In case someone wants to try: https://github.com/codependent/cluster-performance
I am testing Node.js (v0.11.13 - Windows 7) request per second limits with a simple application. I have implemented a service with Express 4 that simulates an I/O operation such as a DB query with a setTimeout callback.
First I test it with only one node process. For the second test I start as many workers as CPUs the machine has.
I am using loadtest to test the service with the following parameters:
loadtest -n 50000 -c 220 -k http://localhost:5000/operations/timeout/20
That is to say, 50k total requests, 220 concurrent clients.

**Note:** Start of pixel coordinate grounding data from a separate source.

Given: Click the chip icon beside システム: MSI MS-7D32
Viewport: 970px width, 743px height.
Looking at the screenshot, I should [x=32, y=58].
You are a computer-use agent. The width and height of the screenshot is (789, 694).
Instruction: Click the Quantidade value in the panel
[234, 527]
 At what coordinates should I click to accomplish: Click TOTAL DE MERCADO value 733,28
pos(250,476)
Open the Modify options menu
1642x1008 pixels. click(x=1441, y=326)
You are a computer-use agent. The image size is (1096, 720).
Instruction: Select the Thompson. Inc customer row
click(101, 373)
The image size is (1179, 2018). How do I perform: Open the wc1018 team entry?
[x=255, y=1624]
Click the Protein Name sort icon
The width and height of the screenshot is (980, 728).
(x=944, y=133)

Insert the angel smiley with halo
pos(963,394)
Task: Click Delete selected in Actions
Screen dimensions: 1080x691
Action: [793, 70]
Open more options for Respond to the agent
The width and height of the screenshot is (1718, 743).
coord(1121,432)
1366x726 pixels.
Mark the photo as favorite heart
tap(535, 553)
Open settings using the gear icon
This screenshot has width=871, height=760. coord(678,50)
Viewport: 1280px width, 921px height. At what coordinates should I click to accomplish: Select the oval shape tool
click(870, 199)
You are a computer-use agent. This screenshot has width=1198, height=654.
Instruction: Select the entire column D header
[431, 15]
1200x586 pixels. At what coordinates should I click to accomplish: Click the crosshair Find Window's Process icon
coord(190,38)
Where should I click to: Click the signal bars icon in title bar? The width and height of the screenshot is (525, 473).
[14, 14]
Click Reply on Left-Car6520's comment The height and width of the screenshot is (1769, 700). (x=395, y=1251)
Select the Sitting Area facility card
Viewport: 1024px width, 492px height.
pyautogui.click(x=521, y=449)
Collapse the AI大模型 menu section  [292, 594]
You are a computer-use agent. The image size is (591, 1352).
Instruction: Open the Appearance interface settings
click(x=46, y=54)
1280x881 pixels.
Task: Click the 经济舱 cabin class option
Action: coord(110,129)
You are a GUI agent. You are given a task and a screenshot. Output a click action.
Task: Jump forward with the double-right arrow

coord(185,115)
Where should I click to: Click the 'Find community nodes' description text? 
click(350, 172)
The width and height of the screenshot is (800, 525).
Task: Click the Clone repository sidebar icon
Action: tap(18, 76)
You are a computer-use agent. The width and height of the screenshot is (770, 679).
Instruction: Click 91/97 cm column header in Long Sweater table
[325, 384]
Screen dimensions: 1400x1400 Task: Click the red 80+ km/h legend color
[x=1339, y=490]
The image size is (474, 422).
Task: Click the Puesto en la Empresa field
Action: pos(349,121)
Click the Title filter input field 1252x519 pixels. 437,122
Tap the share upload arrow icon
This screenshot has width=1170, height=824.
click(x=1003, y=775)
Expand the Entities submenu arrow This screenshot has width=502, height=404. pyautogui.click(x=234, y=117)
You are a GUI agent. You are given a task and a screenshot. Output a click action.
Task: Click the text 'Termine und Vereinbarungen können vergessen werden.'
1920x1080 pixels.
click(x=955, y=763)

My service sets the timeout (the duration of the processing time) according to the last url parameter (20 mseg):
router.route('/timeout/:time')
.get(function(req, res) {
setTimeout(function(){
appLog.debug("Timeout completed %d", process.pid);
res.json(200,{result:process.pid});
},req.param('time'));
});
- Only one node process
These are the results:
INFO Max requests: 50000
INFO Concurrency level: 200
INFO Agent: keepalive
INFO
INFO Completed requests: 50000
INFO Total errors: 0
INFO Total time: 19.326443741 s
INFO Requests per second: 2587
INFO Total time: 19.326443741 s
INFO
INFO Percentage of the requests served within a certain time
INFO 50% 75 ms
INFO 90% 92 ms
INFO 95% 100 ms
INFO 99% 117 ms
INFO 100% 238 ms (longest request)
2580 requests per second, not bad.
- n workers (n = numCPUs)
In this case I distribute the load equally among the workers using the round robin scheduling policy. Since now there are 8 cores processing requests I was expecting a significant improvement (8 times faster?) in the requests per second results but it only increased to 2905 rps!!! (318 rps more) How can you explain that? Am I doing something wrong?
Results:
Max requests: 50000
Concurrency level: 220
Agent: keepalive
Completed requests: 50000
Total errors: 0
Total time: 17.209989764000003 s
Requests per second: 2905
Total time: 17.209989764000003 s
Percentage of the requests served within a certain time
50% 69 ms
90% 103 ms
95% 112 ms
99% 143 ms
100% 284 ms (longest request)
My cluster initialization code:
#!/usr/bin/env node
var nconf = require('../lib/config');
var app = require('express')();
var debug = require('debug')('mma-nodevents');
var http = require("http")
var appConfigurer = require('../app');
var cluster = require('cluster');
var numCPUs = require('os').cpus().length;
if('v0.11.13'.localeCompare(process.version)>=0){
cluster.schedulingPolicy = cluster.SCHED_RR;
}
if (cluster.isMaster) {
// Fork workers.
for (var i = 0; i < numCPUs; i++) {
cluster.fork();
}
cluster.on('exit', function(worker, code, signal) {
console.log('worker ' + worker.process.pid + ' died');
cluster.fork();
});
}else{
console.log("starting worker [%d]",process.pid);
appConfigurer(app);
var server = http.createServer(app);
server.listen(nconf.get('port'), function(){
debug('Express server listening on port ' + nconf.get('port'));
});
}
module.exports = app;
UPDATE:
I have finally accepted slebetman's answer since he was right about the reason why in this case cluster performance didn't significantly increase with up to 8 processes. However I would like to point out an interesting fact: with the current io.js version (2.4.0), it has really improved even for this high I/O operation (setTimeout):
loadtest -n 50000 -c 220 -k http://localhost:5000/operations/timeout/20
Single thread:
Max requests: 50000
Concurrency level: 220
Agent: keepalive
Completed requests: 50000
Total errors: 0
Total time: 13.391324847 s
Requests per second: 3734
Total time: 13.391324847 s
Percentage of the requests served within a certain time
50% 57 ms
90% 67 ms
95% 74 ms
99% 118 ms
100% 230 ms (longest request)
8 core cluster:
Max requests: 50000
Concurrency level: 220
Agent: keepalive
Completed requests: 50000
Total errors: 0
Total time: 8.253544166 s
Requests per second: 6058
Total time: 8.253544166 s
Percentage of the requests served within a certain time
50% 35 ms
90% 47 ms
95% 52 ms
99% 68 ms
100% 178 ms (longest request)
So it's clear that with the current io.js/node.js releases, although you don't get an 8x rps increase, the thoughput is almost 1.7 times faster.
On the other hand, as expected, using a for loop iterating for the amount of milliseconds indicated in the request (and thus, blocking the thread), the rps increases proportionally to the number of threads.